[[ TASK INPUTS open ]]
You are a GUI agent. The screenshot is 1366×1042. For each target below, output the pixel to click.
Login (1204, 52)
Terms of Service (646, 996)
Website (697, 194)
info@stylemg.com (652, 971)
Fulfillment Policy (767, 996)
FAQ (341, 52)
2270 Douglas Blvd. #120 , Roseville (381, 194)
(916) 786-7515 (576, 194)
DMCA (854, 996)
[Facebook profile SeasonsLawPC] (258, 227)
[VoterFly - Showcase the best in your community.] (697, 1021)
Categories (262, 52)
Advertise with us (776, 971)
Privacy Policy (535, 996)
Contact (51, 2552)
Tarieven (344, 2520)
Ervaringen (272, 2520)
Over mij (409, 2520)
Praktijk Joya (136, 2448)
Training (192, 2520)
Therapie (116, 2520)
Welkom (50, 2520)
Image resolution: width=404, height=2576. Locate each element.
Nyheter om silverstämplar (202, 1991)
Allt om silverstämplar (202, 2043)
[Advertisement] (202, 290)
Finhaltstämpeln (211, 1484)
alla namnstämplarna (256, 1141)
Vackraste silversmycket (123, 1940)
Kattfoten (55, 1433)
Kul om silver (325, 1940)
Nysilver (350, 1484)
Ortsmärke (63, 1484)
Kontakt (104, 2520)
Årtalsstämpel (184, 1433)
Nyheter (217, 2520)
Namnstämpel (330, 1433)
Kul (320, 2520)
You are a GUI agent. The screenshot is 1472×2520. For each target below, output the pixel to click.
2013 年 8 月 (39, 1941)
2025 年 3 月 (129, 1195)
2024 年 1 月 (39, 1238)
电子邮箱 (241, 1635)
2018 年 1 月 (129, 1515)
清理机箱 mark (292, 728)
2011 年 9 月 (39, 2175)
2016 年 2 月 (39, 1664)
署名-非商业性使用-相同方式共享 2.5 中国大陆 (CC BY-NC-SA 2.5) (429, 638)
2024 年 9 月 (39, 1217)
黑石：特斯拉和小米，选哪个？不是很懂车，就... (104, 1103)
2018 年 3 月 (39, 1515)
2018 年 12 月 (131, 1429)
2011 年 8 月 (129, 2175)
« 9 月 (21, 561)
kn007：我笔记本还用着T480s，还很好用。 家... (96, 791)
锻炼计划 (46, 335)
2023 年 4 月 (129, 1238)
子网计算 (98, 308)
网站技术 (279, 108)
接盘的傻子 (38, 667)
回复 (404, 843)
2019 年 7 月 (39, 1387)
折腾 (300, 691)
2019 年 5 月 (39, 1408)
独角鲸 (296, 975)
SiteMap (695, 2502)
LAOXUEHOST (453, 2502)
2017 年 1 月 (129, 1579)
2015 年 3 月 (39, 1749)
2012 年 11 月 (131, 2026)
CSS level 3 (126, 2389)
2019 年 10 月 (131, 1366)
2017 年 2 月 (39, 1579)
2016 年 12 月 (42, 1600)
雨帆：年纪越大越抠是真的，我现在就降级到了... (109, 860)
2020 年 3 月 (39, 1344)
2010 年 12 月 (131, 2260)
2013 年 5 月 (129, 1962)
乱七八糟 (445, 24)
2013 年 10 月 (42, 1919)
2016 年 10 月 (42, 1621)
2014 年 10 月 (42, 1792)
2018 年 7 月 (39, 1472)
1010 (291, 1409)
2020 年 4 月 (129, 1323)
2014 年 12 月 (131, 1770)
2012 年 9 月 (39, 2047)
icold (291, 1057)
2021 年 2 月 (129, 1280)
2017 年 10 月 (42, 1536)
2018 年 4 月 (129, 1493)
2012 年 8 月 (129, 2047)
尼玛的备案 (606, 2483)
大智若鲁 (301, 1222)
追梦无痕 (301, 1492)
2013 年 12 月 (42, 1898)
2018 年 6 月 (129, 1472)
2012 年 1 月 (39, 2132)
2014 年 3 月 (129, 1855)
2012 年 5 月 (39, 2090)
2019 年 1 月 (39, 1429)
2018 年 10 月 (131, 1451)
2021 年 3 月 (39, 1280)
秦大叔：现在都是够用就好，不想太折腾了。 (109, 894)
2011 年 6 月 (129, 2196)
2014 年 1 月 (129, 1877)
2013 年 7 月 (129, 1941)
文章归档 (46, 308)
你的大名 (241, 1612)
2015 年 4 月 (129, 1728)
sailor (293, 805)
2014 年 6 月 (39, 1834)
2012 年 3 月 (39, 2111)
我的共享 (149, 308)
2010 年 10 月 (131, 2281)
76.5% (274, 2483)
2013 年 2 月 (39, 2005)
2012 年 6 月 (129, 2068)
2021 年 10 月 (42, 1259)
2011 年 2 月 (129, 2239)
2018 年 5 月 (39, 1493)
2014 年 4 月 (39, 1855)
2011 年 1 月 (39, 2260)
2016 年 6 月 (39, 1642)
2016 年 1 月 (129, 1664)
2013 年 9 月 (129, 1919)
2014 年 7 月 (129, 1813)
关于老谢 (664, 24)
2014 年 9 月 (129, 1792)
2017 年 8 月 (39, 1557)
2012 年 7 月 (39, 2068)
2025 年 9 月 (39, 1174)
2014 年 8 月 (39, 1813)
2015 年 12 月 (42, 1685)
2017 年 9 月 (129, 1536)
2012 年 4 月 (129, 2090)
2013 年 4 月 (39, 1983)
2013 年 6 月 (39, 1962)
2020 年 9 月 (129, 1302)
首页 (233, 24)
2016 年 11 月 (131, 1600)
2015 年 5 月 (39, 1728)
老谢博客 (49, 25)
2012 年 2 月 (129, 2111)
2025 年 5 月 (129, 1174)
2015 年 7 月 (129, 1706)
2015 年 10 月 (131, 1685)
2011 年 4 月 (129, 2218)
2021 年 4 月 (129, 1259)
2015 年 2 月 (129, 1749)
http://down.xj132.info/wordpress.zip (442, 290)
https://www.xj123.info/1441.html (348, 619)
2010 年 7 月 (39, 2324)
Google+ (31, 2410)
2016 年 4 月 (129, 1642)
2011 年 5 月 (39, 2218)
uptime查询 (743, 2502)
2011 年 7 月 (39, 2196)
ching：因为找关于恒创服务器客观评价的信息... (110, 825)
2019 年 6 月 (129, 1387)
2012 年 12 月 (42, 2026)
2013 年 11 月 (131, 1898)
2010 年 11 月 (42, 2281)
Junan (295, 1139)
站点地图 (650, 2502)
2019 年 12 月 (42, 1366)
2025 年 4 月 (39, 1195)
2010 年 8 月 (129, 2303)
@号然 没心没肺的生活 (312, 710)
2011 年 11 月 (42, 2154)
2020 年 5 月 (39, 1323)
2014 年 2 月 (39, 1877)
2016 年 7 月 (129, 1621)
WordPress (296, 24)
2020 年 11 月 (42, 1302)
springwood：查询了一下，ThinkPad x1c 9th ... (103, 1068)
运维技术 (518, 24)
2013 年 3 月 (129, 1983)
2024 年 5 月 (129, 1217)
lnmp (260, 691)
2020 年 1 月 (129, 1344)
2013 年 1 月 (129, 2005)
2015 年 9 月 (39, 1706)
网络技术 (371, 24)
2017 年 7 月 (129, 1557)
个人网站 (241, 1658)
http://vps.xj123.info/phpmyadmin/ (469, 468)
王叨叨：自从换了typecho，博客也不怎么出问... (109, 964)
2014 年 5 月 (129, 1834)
[[ TASK INPUTS closed ]]
**WHAT YOU NEED TO DO**
Look above for the line containing "2014 年 6 月 (39, 1834)" and the line containing "2013 年 4 月 (39, 1983)". Transcribe both, with the lines between them, exactly.

**SOLVED EXERCISE**
2014 年 6 月 (39, 1834)
2012 年 3 月 (39, 2111)
我的共享 (149, 308)
2010 年 10 月 (131, 2281)
76.5% (274, 2483)
2013 年 2 月 (39, 2005)
2012 年 6 月 (129, 2068)
2021 年 10 月 (42, 1259)
2011 年 2 月 (129, 2239)
2018 年 5 月 (39, 1493)
2014 年 4 月 (39, 1855)
2011 年 1 月 (39, 2260)
2016 年 6 月 (39, 1642)
2016 年 1 月 (129, 1664)
2013 年 9 月 (129, 1919)
2014 年 7 月 (129, 1813)
关于老谢 (664, 24)
2014 年 9 月 (129, 1792)
2017 年 8 月 (39, 1557)
2012 年 7 月 (39, 2068)
2025 年 9 月 (39, 1174)
2014 年 8 月 (39, 1813)
2015 年 12 月 (42, 1685)
2017 年 9 月 (129, 1536)
2012 年 4 月 (129, 2090)
2013 年 4 月 (39, 1983)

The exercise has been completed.